The Conti/Trickbot modus operandi, discussed above, can also be incorporated into the image of Conti/Trickbot as a contract team under the APT29 umbrella. A plausible scenario might be something like this: Conti member “Professor” or “Stern” speaks with his contact in the SVR or FSB, who gives him guidance on what to look for in the group’s already-compromised victim servers. The SVR or FSB contact would enter that assignment into the “ticketing” system Prodaft described, crediting it to Conti’s team. “Professor” or “Stern” would go back and assign the task to team members.

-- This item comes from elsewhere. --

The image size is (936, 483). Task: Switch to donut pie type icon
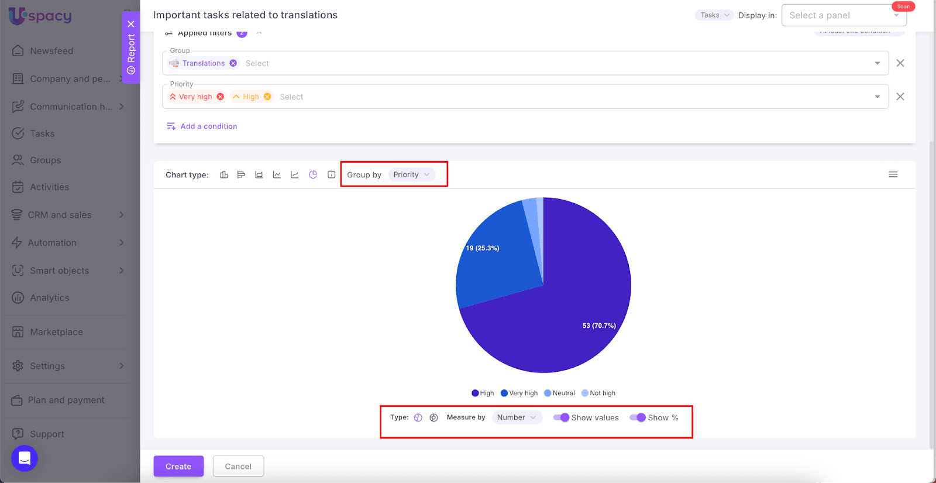click(433, 417)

If such a hypothetical scenario is correct, this would imply a different model for how APT29 is structured. Under this scenario, these criminal groups, likely working on contract, would spend at least some of their time carrying out assigned “tickets” or tasks as integral parts of the hierarchical and well-organized espionage operation that Prodaft outlined. (APT29 may have changed contractors since then, after Conti disbanded and EvilCorp actors have had to evade sanctions pressure). On Healey’s spectrum of state responsibility, such a relationship would probably qualify as “state-integrated.”

This is very different from the common image of APT29 as consisting solely of full-time employees of the SVR and/or FSB. This type of arrangement resembles the emerging picture of Chinese group APT41 as drawing on the services of financially motivated companies such as i-SOON, as the Natto Team has discussed previously.